START DOCUMENT TEXT

# PGM future market price



## kjavanb123 (Oct 5, 2011)

All,

Any speculation about the PGM future market prices?? Looking at the daily prices for 3 sisters Pt, Pd and Rh they litterly plungin. I seriously think someones just control the precious market prices it aint just an exchange.

Kevin


----------



## eeTHr (Oct 5, 2011)

Anything that can be boutht and sold on paper only, with leverage, is suseptable to some manipulation, limited by margin calls. But from what I have read, the big banks don't have margin calls to them, so they can run the prices anyhere they want.

They have already been caught doing this with gold, and especially silver when the big fluctuations occurred. Right now it looks like they want silver to be at 30, and gold at 1650.


----------



## kurt (Oct 6, 2011)

END DOCUMENT TEXT
START ENTRIES PROVIDED

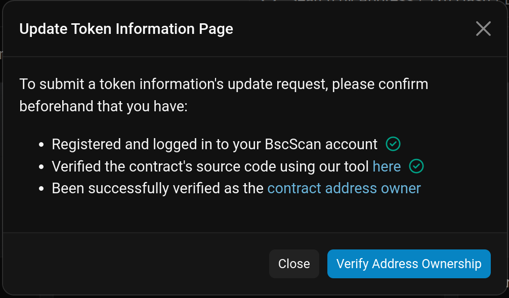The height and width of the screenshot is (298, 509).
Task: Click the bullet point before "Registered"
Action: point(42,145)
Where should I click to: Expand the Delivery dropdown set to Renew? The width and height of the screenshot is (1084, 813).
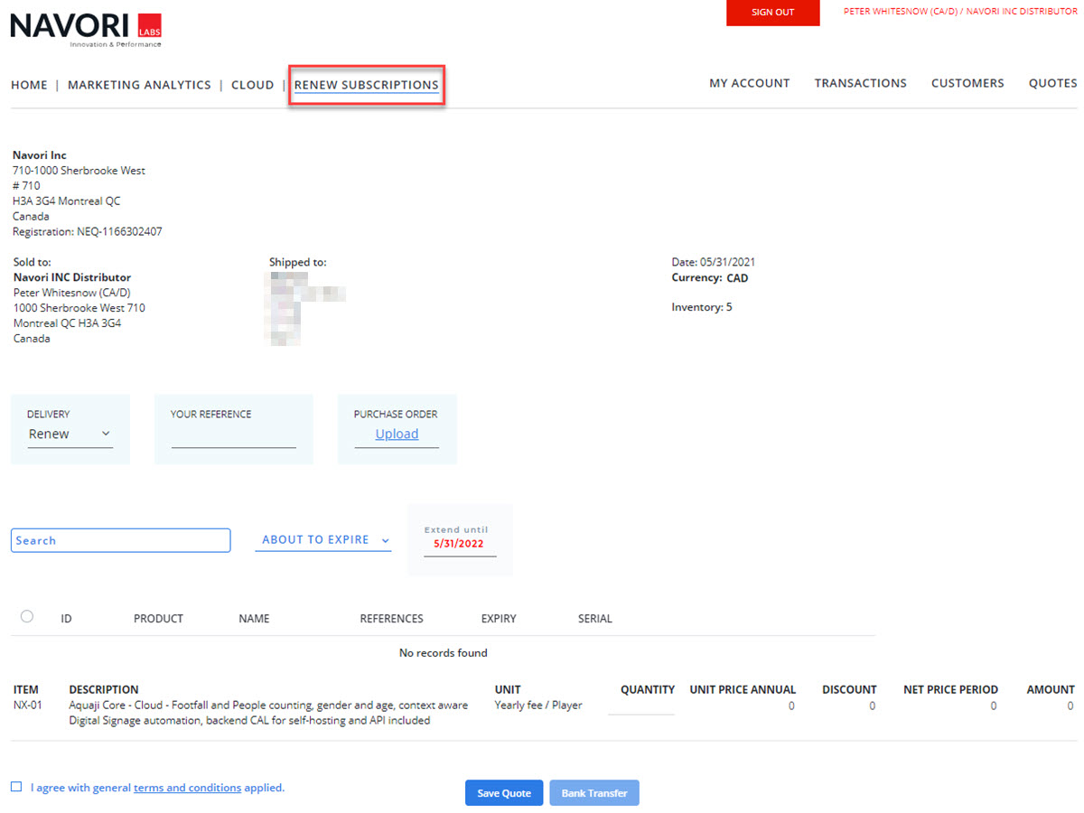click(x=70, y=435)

END ENTRIES PROVIDED
START ENTRIES PROVIDED

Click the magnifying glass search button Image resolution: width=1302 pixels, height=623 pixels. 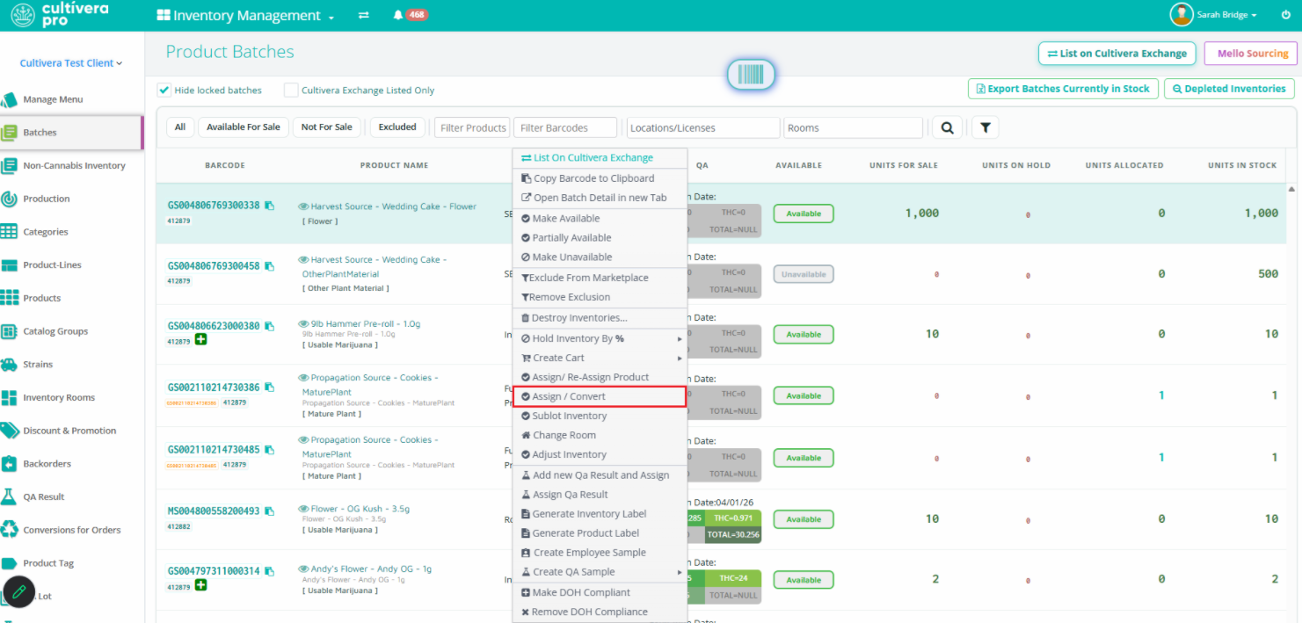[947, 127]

END ENTRIES PROVIDED
START ENTRIES PROVIDED

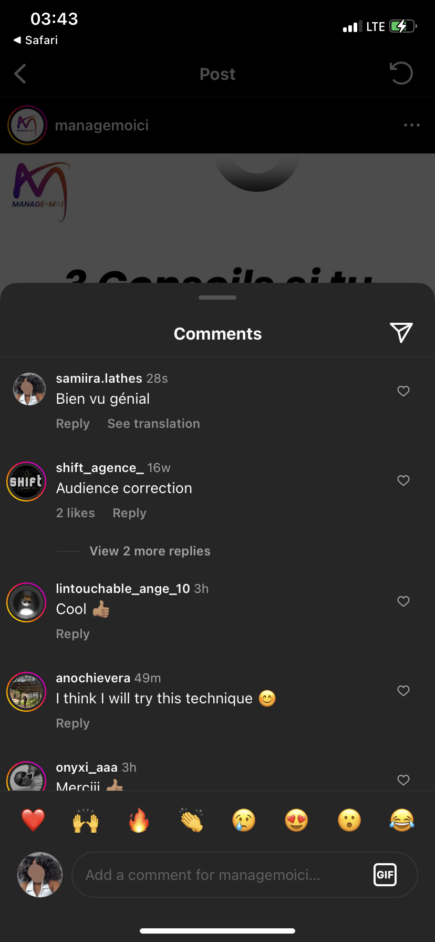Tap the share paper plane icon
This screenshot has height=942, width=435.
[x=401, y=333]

END ENTRIES PROVIDED

§ **PROBLEM SET**
- a) Translate this sentence from the PGM price thread into Spanish: "They have already been caught doing this with gold, and especially silver when the big fluctuations occurred."
- b) Copy the part of the PGM price thread that starts at the words "## eeTHr (Oct" and ends after "(Oct 6, 2011)", renaming "silver" to "platinum" everywhere it appears.

§ **SOLUTIONS TO THE PROBLEMS**
- a) Ya los han descubierto haciendo esto con el oro, y sobre todo con la plata cuando se produjeron las grandes fluctuaciones.

- b)
## eeTHr (Oct 5, 2011)

Anything that can be boutht and sold on paper only, with leverage, is suseptable to some manipulation, limited by margin calls. But from what I have read, the big banks don't have margin calls to them, so they can run the prices anyhere they want.

They have already been caught doing this with gold, and especially platinum when the big fluctuations occurred. Right now it looks like they want platinum to be at 30, and gold at 1650.


----------



## kurt (Oct 6, 2011)